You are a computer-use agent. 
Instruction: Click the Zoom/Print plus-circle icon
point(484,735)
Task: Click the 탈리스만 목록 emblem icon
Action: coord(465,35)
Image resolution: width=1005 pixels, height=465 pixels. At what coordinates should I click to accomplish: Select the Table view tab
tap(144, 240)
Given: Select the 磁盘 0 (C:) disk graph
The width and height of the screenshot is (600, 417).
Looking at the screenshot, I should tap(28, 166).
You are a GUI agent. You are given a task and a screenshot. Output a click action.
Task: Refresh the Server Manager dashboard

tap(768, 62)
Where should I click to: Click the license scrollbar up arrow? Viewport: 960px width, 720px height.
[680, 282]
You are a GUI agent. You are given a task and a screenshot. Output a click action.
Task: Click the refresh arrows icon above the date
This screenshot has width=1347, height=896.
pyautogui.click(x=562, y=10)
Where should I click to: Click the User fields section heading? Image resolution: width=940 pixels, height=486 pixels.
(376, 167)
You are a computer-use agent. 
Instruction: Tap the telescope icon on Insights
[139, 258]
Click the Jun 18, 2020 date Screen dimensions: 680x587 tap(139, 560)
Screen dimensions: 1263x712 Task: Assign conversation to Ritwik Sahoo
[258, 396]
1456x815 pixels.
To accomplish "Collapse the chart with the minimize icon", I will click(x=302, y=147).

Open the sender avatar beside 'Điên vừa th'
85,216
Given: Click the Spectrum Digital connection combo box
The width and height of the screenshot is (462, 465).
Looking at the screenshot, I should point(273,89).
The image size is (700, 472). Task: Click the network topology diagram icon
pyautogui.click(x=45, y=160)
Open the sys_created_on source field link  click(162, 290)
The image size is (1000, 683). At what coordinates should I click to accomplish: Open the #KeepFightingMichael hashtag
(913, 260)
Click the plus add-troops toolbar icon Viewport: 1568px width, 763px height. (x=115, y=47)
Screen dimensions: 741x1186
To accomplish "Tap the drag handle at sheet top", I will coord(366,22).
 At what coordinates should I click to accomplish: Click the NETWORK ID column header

* About this task
Retype all of the data shown above, word for word.

* Answer box
You are a computer-use agent. 
Instruction: Click the Zoom/Print plus-circle icon
point(484,735)
Task: Click the 탈리스만 목록 emblem icon
Action: coord(465,35)
Image resolution: width=1005 pixels, height=465 pixels. At what coordinates should I click to accomplish: Select the Table view tab
tap(144, 240)
Given: Select the 磁盘 0 (C:) disk graph
The width and height of the screenshot is (600, 417).
Looking at the screenshot, I should tap(28, 166).
You are a GUI agent. You are given a task and a screenshot. Output a click action.
Task: Refresh the Server Manager dashboard

tap(768, 62)
Where should I click to: Click the license scrollbar up arrow? Viewport: 960px width, 720px height.
[680, 282]
You are a GUI agent. You are given a task and a screenshot. Output a click action.
Task: Click the refresh arrows icon above the date
This screenshot has width=1347, height=896.
pyautogui.click(x=562, y=10)
Where should I click to: Click the User fields section heading? Image resolution: width=940 pixels, height=486 pixels.
(376, 167)
You are a computer-use agent. 
Instruction: Tap the telescope icon on Insights
[139, 258]
Click the Jun 18, 2020 date Screen dimensions: 680x587 tap(139, 560)
Screen dimensions: 1263x712 Task: Assign conversation to Ritwik Sahoo
[258, 396]
1456x815 pixels.
To accomplish "Collapse the chart with the minimize icon", I will click(x=302, y=147).

Open the sender avatar beside 'Điên vừa th'
85,216
Given: Click the Spectrum Digital connection combo box
The width and height of the screenshot is (462, 465).
Looking at the screenshot, I should point(273,89).
The image size is (700, 472). Task: Click the network topology diagram icon
pyautogui.click(x=45, y=160)
Open the sys_created_on source field link  click(162, 290)
The image size is (1000, 683). At what coordinates should I click to accomplish: Open the #KeepFightingMichael hashtag
(913, 260)
Click the plus add-troops toolbar icon Viewport: 1568px width, 763px height. (x=115, y=47)
Screen dimensions: 741x1186
To accomplish "Tap the drag handle at sheet top", I will coord(366,22).
 At what coordinates should I click to accomplish: Click the NETWORK ID column header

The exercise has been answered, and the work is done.